Text provided:
We can estimate the covariance and correlation using the built in R functions cov and cor.

cov(sampled_data$X, sampled_data$Y)

## [1] -0.2143238

cor(sampled_data$X, sampled_data$Y)

## [1] -0.4437145

We should not be surprised to see a negative correlation here, because the more bags of Reeses that I get, the fewer bags of Skittles I would expect to see in my four bags of candy.

We finish by computing one of these by hand. The rest are similar.

\[ \begin{aligned} E[XY] &= \sum xy p(x, y) \\ &= \sum_{x, y \not= 0} xy p(x, y)\\ &= 1 p(1,1) + 2 p(2,1) + 3 p(3,1) + 2p(1,2) + 4 p(2, 2) + 6 p(3, 2)\\ &= 18/70 + 2 * 18/30 + 3 * 2/70 + 2 * 9/70 + 4 * 3/70 + 6 * 0\\ &= 90/70 \end{aligned} \]

13.2 Joint probability density functions

Let \(f(x,y)\) be a function of two variables. We say that \(f\) is a joint probability density function if \(\int \int f(x,y)\, dxdy = 1\) and \(f(x, y) \ge 0\) for all \(x,y\). Given a region in the plane \(R\), the probability that \((x,y)\) is in \(R\) is given by \[ \int_R f(x, y)\, dxdy. \]

Let’s consider an example. Let \[ f(x, y) = \begin{cases} x + y& 0\le x \le 1, 0 \le y \le 1 \\ 0& \mathrm{otherwise} \end{cases} \] We verify that this is a joint pdf by integrating \(f\) over the region \([0, 1] \times [0, 1]\) as follows:

\[ \begin{aligned} \int_0^1 \int_0^1 (x + y)\, dxdy &= \int_0^1 1/2 + y \, dy\\ &= 1/2 + 1/2 y^2|_{y = 0}^{y = 1} \\ &= 1 \end{aligned} \]

and by noting that \(f(x, y) \ge 0\) for all \(x, y\).

Dataset excerpt
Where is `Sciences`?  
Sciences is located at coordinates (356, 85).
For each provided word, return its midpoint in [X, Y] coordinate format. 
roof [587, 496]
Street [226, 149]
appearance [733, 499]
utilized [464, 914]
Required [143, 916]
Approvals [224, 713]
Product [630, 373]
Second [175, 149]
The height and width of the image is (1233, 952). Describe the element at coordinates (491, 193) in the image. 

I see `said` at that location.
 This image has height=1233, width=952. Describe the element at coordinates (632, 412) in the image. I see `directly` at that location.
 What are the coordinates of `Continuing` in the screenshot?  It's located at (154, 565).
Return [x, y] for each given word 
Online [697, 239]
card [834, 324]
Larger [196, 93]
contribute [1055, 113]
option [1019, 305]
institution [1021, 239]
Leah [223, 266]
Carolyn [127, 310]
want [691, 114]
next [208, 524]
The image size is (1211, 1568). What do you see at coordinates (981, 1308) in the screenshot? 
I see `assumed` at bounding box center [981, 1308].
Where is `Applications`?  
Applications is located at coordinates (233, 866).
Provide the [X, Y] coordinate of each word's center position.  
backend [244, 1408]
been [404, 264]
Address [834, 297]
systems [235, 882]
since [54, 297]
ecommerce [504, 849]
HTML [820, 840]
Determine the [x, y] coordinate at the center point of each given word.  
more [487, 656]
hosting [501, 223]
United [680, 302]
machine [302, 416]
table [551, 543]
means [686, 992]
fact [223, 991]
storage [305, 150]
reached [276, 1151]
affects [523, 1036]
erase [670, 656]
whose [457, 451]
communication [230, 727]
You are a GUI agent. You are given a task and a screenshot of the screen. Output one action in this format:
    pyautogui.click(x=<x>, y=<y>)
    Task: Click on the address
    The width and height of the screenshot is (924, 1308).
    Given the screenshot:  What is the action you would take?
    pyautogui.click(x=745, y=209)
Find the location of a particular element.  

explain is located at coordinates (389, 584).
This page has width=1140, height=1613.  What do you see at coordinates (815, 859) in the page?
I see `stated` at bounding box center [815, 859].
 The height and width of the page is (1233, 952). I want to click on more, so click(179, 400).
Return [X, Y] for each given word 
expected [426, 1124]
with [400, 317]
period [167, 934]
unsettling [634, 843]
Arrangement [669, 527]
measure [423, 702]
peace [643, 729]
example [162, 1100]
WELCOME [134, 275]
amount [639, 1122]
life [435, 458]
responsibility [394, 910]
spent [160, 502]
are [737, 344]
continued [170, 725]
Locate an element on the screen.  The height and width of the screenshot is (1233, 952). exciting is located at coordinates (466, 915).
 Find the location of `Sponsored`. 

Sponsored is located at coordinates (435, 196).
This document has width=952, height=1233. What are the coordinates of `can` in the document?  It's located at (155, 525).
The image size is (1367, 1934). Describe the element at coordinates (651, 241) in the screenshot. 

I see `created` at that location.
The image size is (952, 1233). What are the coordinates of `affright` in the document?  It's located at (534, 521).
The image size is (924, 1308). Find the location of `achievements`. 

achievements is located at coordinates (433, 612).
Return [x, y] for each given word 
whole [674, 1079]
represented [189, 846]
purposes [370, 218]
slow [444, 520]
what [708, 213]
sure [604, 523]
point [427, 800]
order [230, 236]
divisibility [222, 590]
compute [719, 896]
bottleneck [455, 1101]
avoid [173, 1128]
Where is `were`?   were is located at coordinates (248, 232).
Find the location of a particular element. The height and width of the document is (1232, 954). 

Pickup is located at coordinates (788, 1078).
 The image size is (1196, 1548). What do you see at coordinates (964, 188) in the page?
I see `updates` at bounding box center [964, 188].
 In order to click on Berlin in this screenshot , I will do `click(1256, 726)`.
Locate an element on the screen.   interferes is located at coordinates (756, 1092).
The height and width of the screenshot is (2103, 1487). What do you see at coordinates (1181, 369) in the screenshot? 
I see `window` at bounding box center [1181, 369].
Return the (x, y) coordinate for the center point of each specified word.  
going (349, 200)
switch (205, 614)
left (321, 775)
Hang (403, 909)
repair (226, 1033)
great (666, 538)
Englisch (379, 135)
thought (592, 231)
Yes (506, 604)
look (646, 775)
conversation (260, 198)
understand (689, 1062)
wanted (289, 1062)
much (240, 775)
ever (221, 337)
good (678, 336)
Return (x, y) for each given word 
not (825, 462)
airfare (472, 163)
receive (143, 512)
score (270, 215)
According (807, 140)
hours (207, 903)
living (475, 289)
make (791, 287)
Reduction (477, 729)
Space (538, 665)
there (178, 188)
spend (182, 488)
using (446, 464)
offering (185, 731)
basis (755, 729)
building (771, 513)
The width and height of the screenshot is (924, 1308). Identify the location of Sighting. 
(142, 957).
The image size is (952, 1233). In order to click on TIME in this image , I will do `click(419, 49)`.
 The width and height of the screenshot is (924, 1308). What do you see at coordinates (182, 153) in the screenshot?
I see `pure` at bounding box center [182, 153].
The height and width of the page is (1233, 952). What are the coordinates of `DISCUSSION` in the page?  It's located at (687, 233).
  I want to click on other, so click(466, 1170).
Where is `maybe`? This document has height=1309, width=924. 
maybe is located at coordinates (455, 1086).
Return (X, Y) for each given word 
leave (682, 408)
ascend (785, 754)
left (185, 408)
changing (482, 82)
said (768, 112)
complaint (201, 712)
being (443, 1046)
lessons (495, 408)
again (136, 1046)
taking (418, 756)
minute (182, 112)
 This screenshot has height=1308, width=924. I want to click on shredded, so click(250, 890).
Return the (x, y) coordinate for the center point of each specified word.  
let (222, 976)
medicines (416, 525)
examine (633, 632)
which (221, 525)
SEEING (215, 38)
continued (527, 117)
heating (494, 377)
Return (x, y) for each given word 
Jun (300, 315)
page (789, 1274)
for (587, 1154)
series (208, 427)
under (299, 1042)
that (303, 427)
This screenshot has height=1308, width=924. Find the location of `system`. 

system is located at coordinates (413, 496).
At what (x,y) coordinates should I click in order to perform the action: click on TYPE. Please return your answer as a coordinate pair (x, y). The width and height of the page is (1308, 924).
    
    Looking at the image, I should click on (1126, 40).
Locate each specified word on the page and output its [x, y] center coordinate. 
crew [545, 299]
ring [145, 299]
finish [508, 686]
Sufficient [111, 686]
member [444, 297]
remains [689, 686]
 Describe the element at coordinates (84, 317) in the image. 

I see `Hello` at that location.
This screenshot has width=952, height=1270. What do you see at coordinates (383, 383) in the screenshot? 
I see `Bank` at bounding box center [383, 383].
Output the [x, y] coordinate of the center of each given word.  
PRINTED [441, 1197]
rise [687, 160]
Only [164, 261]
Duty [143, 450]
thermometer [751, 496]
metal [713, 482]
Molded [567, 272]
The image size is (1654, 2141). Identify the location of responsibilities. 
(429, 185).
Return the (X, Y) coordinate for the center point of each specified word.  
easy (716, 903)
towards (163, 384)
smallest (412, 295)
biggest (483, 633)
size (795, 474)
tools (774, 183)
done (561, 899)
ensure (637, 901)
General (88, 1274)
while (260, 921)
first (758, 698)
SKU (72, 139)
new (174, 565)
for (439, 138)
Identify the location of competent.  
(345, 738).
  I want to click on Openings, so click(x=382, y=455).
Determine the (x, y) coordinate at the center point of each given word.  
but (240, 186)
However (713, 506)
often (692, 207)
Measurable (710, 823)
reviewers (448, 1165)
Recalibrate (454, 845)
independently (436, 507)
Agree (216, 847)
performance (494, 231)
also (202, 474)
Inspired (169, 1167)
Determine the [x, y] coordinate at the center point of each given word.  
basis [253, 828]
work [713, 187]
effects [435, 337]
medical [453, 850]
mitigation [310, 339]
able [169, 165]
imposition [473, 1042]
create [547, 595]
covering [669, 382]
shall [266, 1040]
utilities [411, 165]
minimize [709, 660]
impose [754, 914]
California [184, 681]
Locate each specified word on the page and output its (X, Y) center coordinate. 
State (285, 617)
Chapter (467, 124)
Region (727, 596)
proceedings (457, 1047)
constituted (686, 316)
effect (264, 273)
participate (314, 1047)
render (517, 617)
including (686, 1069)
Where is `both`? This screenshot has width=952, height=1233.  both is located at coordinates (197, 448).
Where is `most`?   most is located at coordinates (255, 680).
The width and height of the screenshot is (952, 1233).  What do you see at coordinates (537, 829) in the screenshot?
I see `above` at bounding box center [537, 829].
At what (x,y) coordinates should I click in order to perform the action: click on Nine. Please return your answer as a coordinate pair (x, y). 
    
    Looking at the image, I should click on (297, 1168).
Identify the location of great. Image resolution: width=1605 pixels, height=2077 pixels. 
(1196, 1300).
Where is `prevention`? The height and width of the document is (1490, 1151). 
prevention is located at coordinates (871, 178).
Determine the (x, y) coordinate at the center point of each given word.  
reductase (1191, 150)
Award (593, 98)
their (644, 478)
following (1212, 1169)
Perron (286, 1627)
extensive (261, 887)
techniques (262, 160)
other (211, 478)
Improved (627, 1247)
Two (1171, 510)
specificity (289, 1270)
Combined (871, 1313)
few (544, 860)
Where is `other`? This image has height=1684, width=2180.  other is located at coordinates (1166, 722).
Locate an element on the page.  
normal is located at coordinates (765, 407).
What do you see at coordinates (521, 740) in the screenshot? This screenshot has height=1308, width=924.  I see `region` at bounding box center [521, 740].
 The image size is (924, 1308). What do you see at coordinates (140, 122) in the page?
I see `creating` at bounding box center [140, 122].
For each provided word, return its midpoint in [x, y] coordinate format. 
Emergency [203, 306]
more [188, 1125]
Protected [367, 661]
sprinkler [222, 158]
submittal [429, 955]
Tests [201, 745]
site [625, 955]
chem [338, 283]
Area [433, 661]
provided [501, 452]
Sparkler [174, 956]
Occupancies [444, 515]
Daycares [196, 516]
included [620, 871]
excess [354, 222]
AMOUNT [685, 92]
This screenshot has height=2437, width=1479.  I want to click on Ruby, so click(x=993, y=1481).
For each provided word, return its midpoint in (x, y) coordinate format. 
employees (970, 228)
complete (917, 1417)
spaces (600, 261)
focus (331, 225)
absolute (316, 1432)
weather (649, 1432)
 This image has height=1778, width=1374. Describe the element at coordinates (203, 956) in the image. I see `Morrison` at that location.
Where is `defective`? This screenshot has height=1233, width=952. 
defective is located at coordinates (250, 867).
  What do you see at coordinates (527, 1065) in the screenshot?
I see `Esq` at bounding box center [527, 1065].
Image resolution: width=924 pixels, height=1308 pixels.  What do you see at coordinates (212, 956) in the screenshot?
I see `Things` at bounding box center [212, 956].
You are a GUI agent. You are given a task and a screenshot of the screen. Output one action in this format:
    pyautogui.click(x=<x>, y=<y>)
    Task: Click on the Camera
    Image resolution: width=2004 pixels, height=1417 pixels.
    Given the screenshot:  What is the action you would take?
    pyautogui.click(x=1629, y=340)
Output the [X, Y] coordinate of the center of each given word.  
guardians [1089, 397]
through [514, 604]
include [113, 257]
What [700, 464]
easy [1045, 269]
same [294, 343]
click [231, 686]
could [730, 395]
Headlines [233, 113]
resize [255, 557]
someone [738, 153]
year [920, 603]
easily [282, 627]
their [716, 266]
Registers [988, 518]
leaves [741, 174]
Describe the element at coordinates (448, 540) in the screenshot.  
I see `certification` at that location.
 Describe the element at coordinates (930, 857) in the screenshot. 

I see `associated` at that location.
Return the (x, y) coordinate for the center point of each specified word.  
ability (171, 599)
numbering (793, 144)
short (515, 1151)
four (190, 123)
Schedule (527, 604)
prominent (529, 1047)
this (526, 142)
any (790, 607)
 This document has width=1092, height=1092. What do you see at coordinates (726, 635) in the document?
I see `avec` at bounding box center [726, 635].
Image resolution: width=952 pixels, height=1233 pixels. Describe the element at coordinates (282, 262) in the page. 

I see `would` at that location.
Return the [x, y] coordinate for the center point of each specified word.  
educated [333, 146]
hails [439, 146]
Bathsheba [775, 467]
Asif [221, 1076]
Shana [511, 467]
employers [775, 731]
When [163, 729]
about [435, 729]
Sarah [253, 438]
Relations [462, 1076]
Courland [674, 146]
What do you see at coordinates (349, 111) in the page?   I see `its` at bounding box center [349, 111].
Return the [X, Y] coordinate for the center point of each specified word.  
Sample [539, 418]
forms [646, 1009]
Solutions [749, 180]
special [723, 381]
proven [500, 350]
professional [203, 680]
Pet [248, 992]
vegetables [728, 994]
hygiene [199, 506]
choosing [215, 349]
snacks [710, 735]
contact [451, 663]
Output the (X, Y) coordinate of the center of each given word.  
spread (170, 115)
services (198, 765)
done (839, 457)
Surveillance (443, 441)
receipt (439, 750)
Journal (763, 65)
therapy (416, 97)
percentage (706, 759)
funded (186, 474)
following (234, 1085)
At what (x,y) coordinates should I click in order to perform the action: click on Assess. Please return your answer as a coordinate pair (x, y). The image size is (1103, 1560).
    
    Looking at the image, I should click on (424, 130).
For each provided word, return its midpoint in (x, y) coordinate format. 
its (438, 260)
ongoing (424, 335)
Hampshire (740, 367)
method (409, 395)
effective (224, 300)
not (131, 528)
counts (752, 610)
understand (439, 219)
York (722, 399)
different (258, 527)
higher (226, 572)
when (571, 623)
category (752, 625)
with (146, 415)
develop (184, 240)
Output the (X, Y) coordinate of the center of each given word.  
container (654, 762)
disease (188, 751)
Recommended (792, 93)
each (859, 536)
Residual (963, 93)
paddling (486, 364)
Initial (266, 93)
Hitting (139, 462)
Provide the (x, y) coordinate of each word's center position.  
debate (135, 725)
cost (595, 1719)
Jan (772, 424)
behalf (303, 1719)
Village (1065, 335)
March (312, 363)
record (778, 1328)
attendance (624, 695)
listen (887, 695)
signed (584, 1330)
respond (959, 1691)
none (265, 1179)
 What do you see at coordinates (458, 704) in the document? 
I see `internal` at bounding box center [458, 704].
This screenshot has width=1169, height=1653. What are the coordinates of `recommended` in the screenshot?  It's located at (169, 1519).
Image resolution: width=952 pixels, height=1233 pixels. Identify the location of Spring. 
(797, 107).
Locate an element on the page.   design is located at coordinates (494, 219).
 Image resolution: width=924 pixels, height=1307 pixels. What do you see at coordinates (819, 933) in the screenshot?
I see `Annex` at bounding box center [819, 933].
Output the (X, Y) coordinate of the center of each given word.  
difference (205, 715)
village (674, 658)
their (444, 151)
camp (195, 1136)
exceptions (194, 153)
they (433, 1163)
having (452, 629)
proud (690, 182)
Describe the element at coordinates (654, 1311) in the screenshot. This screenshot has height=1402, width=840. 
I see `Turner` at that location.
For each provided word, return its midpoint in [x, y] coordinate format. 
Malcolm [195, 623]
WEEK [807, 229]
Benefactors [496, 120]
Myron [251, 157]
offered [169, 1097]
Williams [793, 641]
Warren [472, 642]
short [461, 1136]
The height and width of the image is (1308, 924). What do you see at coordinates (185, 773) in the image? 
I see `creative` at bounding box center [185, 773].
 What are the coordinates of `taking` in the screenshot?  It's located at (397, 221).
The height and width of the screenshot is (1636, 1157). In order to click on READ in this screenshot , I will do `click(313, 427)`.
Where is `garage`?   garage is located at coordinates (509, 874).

Given request 1: In the passage on joint distributions, what two conditions must a function f(x, y) meet to be a joint probability density function?
Given request 2: Pick up the passage on joint distributions after its last sentence and continue it.
The items are not needed for this work.

Task output 1: Its double integral over the plane must equal 1, and f(x, y) must be greater than or equal to 0 for all x and y.

Task output 2:
13.2.1 Sampling from random variables given (joint) pdf

In this section, we discuss how to sample from random variables given their pdf. In the one-dimensional case, we only considered random variables that had pdf’s with built in R functions that would sample. Unlike the one-dimensional case, however, most two-dimensional distributions do not have built in R root functions. We will develop a technique that allows us to sample from random variables defined by their (joint) pdfs.

13.2.2 One-dimensional case

We start in the familiar one-dimensional case. Suppose we wish to take a random sample from a beta random variable with parameters \(\alpha = 2\) and \(\beta = 2\) without using rbeta. As a reminder, the pdf looks like this:

ggplot(data.frame(x = c(0, 1)), aes(x)) +
  stat_function(fun = ~dbeta(.x, 2, 2))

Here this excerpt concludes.